Pameran yang diselenggarakan kali ini merupakan pameran lukisan dari Edgar Degas, seorang pelukis asal Paris, Perancis (1834-1917). Judul pameran adalah "Klassik und Experiment" atau "Klasik dan Eksperimen". Pengetahuan pertama tentang pameran lukisan: Pameran lukisan Degas ini diadakan di Karlsruhe, tapi banyak lukisan sebenarnya berada di luar Karlsruhe, Jerman. Jadi ketika penyelenggara hendak menampilkan karya Degas, mereka akan mengumpulkan hasil karya Degas yang sudah tersebar di seluruh dunia. Ada lukisan yang dimiliki museum kota atau negara lain di luar Jerman, ada juga yang sudah menjadi milik pribadi.
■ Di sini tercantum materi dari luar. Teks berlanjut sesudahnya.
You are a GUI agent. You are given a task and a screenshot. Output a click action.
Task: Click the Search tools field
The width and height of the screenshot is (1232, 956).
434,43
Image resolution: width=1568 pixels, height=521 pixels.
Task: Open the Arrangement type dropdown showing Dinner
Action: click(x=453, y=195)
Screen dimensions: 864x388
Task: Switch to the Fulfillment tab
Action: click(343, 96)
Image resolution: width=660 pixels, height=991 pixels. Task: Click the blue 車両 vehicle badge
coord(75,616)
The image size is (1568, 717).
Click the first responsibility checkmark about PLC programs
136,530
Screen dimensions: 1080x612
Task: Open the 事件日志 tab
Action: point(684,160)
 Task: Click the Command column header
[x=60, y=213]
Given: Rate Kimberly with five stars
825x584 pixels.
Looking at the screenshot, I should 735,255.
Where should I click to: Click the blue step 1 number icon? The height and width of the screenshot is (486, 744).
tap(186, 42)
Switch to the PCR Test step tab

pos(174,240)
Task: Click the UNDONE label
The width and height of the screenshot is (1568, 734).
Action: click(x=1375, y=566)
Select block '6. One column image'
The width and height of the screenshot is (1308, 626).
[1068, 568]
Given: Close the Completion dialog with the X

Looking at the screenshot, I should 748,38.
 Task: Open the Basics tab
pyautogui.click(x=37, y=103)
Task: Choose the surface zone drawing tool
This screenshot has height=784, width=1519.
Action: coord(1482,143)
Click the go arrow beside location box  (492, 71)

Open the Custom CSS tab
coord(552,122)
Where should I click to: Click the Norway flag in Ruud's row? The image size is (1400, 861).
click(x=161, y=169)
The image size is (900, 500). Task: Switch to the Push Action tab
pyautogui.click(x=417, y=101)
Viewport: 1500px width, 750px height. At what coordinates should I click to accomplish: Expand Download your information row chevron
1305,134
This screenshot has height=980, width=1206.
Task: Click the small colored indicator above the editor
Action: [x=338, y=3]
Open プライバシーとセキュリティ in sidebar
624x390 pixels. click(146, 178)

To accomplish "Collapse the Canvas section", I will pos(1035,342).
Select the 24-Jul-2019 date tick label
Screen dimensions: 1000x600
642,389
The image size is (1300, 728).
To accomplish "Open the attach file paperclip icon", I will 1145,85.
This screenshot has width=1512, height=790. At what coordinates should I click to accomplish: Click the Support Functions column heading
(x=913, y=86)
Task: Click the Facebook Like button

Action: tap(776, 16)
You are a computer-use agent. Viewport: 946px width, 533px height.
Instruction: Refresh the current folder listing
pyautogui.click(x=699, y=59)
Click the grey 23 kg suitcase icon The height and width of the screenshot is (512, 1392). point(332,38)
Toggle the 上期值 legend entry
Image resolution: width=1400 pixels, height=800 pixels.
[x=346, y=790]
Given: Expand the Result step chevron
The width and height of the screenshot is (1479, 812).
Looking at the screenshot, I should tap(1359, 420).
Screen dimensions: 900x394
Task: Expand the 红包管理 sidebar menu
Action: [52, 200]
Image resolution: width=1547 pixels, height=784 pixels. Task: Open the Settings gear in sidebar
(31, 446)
Di samping setiap lukisan yang dipajang, akan dituliskan judul lukisan, kapan dibuat Degas, dan ada di mana sebenarnya lukisan ini disimpan saat ini.
|
Edgar Degas |
Berhubung dilarang mengambil gambar dalam bentuk apa pun di dalam ruangan, beberapa gambar lukisan yang ada di blog ini adalah lukisan yang dipajang di pameran kemarin, diambil dari sumber internet (http://commons.wikimedia.org/wiki/Edgar_Degas?uselang=de). Nah, lukisan di atas adalah lukisan Degas yang digambar oleh Degas sendiri. Metode membuat sketsanya adalah sambil bercermin. Di bagian pertama ruang pameran, lukisan yang ditampilkan adalah self-portrait orang-orang jaman itu. Berhubung jaman dulu gak ada teknik selfie dan kamera digital, bagi keluarga-keluarga kaya, mereka akan memanggil pelukis untuk membuat 'foto' mereka. Sempat merinding, melihat gimana hasil lukisan Degas di sana, so reaaaaaaaaal. Garis wajah, proporsi badan, lipatan mata, juga garis urat di telapak tangan bagian belakang.
|
Edmond and Theresa Morbili |
Bisa dibilang, lukisan-lukisan ini merupakan lukisan yang masih sifatnya klasik. Pada jamannya, lukisan itu harus tegas, terlihat realistis.
|
Perusahaan wool di New Orleans |
|
Orkestra |
Namun Degas dikenal sebagai seorang revolusioner. Dobrakan yang dibuat Degas adalah dengan menciptakan warna-warna pastel. Berhubung saya bukan ahli lukisan (silakan dikoreksi jika salah), tapi garis tegas yang ada di lukisan-lukisan sebelumnya yang memperlihatkan perbedaan warna menjadi semakin tipis. Terkesan abstrak, tapi gak abstrak juga (makin keliatan kan amatirnya soal lukisan).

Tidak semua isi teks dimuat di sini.